文部科学省の「学校給食費の抜本的な負担軽減」は、2026年4月に始まりました。完全給食の場合、小学校・義務教育学校前期課程の児童1人につき月5,200円を基準とし、年間11か月分を支援します。特別支援学校小学部の完全給食は月6,200円です。
2026年度予算には、新設の給食費負担軽減交付金として1,649億円が計上されました。国の交付金と都道府県負担を組み合わせ、都道府県から市町村などへ必要経費を配分する仕組みです。
対象は「公立小学校段階」が中心
主な対象は次の学校です。
- 公立小学校
- 公立義務教育学校の前期課程
- 公立特別支援学校の小学部
所得制限はなく、保護者が個別に給付を申請する制度でもありません。自治体が食材を購入するための経費を支援するので、保護者の手続きは原則不要です。
一方、中学校は2026年度の全国支援の対象外です。国立・私立小学校も同じ枠組みの対象ではありません。生活保護の教育扶助など、既存制度で給食費が支援される児童については、既存制度が優先されます。
食材費と運営費は誰が払っているのか
「給食費」という一つの言葉の中には、家庭が負担してきた食材費と、自治体などが担う運営費という別の財布があります。
学校給食法では、給食施設・設備にかかる費用や、政令で定める運営費を学校設置者が負担するとしています。具体的には、調理に従事する職員の人件費、施設や設備の修繕費などです。
それ以外の給食経費、主に食材費は、原則として保護者負担とされてきました。今回の制度は、このうち食材費を公費で支えるものです。
- 国・都道府県:月5,200円などの基準額まで、自治体の食材費支援を財政面で支える
- 市町村などの学校設置者:調理員、施設、設備、配送、会計などの運営を担う
- 市町村:食材費が基準額を超えた場合、独自財源で差額を補うか判断する
- 保護者:自治体が差額を補わない場合、超過分を負担する可能性がある
ここがポイント: 国の制度が直接支えるのは主に食材費です。調理員の確保、給食センターの修繕、配送体制といった「給食を作って届ける力」は、引き続き地域の財政と運営体制に左右されます。
月5200円を超えると地域差が表れる
地域差を決める分岐点は、実際の食材費と基準額との差額を自治体が補えるかどうかです。
文部科学省は、食材費が基準額を超える場合、超過分を保護者から徴収できると明記しています。「無償化」ではなく「抜本的な負担軽減」と呼ぶのも、すべての地域で完全に0円になるとは限らないためです。

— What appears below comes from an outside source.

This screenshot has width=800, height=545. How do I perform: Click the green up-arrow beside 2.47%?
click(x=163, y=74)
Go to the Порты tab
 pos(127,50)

自治体の対応を見ると、その違いが具体的に分かります。
差額を市が補い、0円にする例
長野県松本市の2026年度小学校給食費は月6,115円です。国の支援基準額との差額915円を市が負担し、保護者負担を0円にしました。
福岡県宗像市も、本来の月額5,900円に対して不足する700円を市が支援します。山形県酒田市では、食材価格の上昇を受けて小学校の給食費を1食335円から380円へ引き上げましたが、国・県の支援と市の財源を組み合わせ、保護者負担をなくしました。

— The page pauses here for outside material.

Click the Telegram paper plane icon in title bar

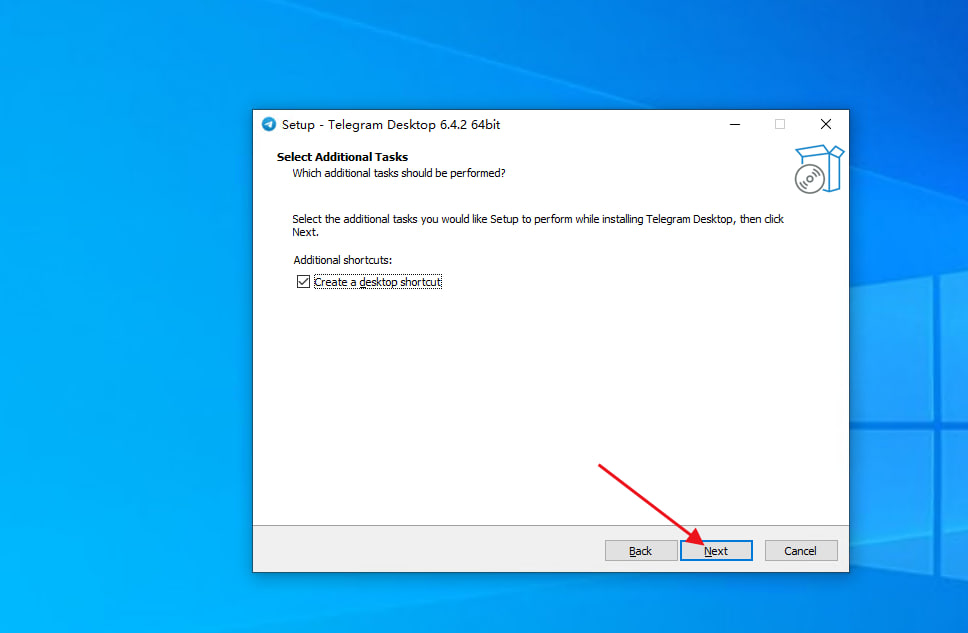click(x=268, y=125)
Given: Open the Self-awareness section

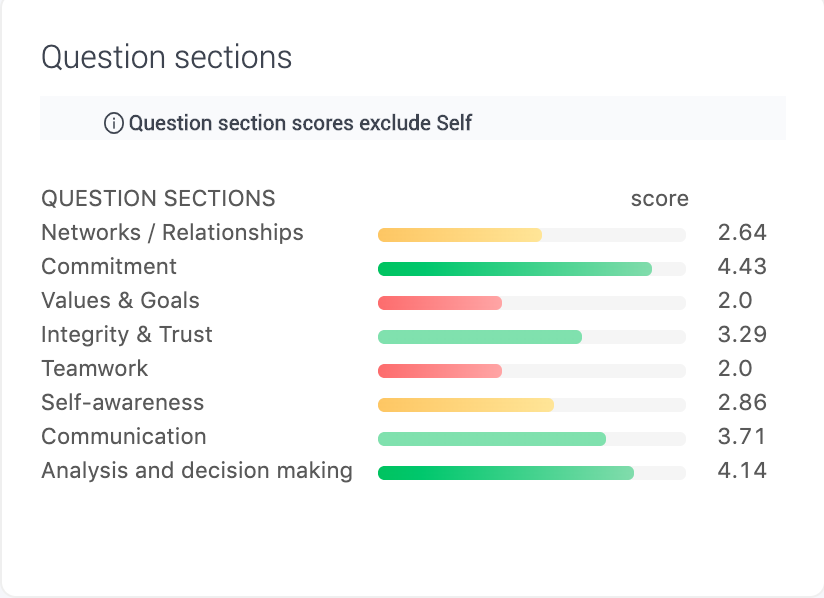Looking at the screenshot, I should (x=122, y=403).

同じ「0円」でも、市町村が独自に負担する額は異なります。食材価格、年間の提供回数、献立、調達方法が地域ごとに違うからです。
市の財政力だけでなく、給食の条件も違う
差額が生じる理由を、単純に自治体の節約不足と捉えることはできません。
- 離島や山間部では、食材や牛乳の輸送費がかかる
- 地場産品や国産食材を多く使えば、調達価格が高くなる場合がある
- 給食の実施回数や一食の構成が地域で異なる
- 小規模な給食施設では、大量調達による価格低下を得にくい
- 米、牛乳、主食などの値上がりが地域の契約時期によって異なる
愛知県一宮市は、2023年度からの主食と牛乳の価格上昇率を約18%とし、2026年度の小学校給食費を月5,630円に改定しました。このように基準額を決めた後も食材価格が上がれば、自治体が埋める差額は膨らみます。
地域差は「支払額」から「給食の質と対象範囲」へ移る
小学生の保護者負担が0円になる自治体が増えても、格差そのものが消えるわけではありません。
まず残るのが年齢による違いです。松本市では小学校が0円になる一方、中学校は今回の国の制度対象外で、引き続き保護者が給食費を負担します。佐賀県内でも、中学校まで無償にする自治体、半額を補助する自治体、特定学年だけを無償にする自治体に分かれています。
次に、献立の質を維持するための余力です。基準額を超えたとき、市町村には大きく三つの選択肢があります。
- 独自財源で差額を補い、保護者負担も献立水準も維持する
- 超過分の一部または全部を保護者から集める
- 調達や献立を見直し、食材費を基準額に近づける
文部科学省も、完全無償という印象が先行すると、自治体負担の増加や給食の質の低下につながる懸念があると説明しています。つまり、見るべきなのは請求額だけではありません。品数、量、栄養、地場産品、アレルギー対応などが維持されているかも重要です。
給食費の集金がなくなっても、運営課題は残る
無償化は集金事務を軽くしますが、調理員不足や施設老朽化まで解決する制度ではありません。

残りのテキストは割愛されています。